I've seen it most commonly in that combination (i.e. de l'). I'm not entirely sure of the situations where this abbreviation of la is possible.
Note that, unlike French but like e.g. Greek, la remains a separate word even when abbreviated; it is not written together with the following word (de l' espero and not del espero or de l'espero).
why vin and not vi?
Because "you" is the direct object here -- the person directly affected by the action of kissing.
So much confusion in language-learning arises because English "you" fulfils four functions (singular, subject; singular, object; plural, subject; plural, object).
Perhaps it can help if you replace "you" by some other pronoun such as "he" or "she".
"The woman kisses he."
Doesn't work, does it? You need an object pronoun: "The woman kisses him."
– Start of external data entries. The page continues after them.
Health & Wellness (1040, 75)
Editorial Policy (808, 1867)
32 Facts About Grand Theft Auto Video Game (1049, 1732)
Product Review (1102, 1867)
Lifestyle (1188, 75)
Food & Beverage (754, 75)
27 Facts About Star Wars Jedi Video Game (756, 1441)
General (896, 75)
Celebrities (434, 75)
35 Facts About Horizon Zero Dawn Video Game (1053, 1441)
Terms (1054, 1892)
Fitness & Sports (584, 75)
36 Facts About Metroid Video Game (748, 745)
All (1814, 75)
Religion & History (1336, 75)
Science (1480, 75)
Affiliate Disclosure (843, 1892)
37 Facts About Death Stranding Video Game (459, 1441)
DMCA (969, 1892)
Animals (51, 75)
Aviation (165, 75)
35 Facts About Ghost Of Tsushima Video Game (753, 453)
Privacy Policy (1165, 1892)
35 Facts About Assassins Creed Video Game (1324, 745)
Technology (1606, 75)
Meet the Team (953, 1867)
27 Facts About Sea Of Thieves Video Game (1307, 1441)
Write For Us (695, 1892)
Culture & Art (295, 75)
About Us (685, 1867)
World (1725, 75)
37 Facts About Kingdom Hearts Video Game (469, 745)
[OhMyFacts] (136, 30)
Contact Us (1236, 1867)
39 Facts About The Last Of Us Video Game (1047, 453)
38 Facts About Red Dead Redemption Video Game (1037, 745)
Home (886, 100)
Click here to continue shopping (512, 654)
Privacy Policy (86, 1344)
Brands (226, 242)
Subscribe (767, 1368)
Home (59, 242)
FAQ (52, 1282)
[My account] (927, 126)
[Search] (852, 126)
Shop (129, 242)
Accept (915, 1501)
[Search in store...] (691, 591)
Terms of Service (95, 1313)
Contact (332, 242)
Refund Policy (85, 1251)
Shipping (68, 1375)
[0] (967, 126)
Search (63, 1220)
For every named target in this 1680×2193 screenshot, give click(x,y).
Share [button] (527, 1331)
And for the same reason, you need La virina kisas vin. here, with object pronoun vin, not subject pronoun vi.
I don't know why I sometimes misheard ni to mi. These pronouns in esperanto all sound somehow the same ending -i. Ni and mi almost sound so simmilar to me that I may have misheard it.
Also Ni and ne also made me misheard also since in the language I use to speak, i and e are actually the same except the loanwords we use from Spanish and English.